→ **GOAL**
Return every line of the records that contains the string "star", matching case exactly.
++++ SOURCE RECORDS
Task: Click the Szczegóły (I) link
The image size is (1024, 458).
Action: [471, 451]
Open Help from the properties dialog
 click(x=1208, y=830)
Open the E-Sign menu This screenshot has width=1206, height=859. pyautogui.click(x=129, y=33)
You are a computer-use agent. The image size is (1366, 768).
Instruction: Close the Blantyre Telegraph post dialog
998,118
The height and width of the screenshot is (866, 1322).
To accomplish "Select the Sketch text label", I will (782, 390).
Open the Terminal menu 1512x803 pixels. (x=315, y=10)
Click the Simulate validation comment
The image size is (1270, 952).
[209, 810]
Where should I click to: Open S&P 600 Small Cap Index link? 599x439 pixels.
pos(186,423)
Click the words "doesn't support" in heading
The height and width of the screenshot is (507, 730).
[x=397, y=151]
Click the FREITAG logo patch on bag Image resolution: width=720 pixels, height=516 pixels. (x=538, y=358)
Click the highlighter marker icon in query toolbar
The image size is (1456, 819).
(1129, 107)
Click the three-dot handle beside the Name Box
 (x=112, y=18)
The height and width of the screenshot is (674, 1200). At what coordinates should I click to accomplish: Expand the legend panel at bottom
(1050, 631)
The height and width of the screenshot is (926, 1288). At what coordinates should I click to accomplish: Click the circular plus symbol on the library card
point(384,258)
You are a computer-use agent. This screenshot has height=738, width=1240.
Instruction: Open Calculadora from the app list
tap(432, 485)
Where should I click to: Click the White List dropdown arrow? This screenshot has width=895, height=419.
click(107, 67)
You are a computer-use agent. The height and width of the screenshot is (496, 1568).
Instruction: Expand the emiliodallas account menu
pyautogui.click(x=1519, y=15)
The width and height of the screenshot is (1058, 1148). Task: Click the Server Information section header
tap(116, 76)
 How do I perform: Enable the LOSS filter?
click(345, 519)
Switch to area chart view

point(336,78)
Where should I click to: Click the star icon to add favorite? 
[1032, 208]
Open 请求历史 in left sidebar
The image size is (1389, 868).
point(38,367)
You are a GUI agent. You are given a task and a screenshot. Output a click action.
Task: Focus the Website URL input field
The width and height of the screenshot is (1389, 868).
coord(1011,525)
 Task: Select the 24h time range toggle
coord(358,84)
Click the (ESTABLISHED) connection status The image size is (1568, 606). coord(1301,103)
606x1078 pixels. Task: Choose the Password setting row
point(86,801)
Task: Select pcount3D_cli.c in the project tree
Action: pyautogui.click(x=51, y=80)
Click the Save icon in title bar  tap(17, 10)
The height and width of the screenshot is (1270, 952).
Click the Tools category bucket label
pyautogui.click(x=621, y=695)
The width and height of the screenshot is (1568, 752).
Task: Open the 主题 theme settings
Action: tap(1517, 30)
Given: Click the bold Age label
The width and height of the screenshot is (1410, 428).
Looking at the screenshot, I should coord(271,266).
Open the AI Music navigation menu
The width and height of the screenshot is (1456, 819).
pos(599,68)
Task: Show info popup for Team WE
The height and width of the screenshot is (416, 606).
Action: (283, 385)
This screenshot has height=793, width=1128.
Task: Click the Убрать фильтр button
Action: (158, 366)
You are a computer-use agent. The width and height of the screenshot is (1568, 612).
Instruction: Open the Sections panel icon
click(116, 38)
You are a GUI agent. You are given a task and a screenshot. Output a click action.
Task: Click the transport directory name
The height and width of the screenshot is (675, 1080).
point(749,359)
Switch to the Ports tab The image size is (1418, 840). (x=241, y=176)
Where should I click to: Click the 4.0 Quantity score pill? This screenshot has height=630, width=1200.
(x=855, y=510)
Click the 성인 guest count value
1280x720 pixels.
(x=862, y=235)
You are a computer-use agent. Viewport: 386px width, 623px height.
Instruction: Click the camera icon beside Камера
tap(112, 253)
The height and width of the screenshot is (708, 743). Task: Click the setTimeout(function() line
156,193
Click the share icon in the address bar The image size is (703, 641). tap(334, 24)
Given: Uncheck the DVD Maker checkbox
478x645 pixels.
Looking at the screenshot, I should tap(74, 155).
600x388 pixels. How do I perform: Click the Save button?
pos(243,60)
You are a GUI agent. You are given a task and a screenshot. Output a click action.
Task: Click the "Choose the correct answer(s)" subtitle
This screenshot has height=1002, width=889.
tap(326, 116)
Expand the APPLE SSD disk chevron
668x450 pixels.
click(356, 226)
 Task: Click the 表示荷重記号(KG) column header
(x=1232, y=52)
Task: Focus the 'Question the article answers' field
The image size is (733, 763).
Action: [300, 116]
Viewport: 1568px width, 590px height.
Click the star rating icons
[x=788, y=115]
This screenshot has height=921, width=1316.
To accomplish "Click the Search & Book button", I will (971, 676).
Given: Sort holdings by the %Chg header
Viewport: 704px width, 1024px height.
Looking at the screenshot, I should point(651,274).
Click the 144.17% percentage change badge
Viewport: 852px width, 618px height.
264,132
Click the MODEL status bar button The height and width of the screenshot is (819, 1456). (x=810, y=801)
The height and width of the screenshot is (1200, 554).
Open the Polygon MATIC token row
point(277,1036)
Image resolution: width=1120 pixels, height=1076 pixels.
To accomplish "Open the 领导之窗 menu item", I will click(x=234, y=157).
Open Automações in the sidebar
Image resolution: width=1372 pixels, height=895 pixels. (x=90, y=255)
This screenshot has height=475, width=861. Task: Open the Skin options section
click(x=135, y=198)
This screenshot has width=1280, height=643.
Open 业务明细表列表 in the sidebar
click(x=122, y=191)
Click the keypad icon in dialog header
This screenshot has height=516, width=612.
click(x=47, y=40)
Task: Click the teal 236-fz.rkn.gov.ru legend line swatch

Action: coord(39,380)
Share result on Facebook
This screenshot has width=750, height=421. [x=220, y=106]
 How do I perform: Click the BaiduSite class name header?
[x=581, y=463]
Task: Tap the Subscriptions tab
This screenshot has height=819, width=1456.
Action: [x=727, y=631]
++++++++
→ **EXERCISE RESULT**
Where should I click to: Click the star icon to add favorite? 
Click the star rating icons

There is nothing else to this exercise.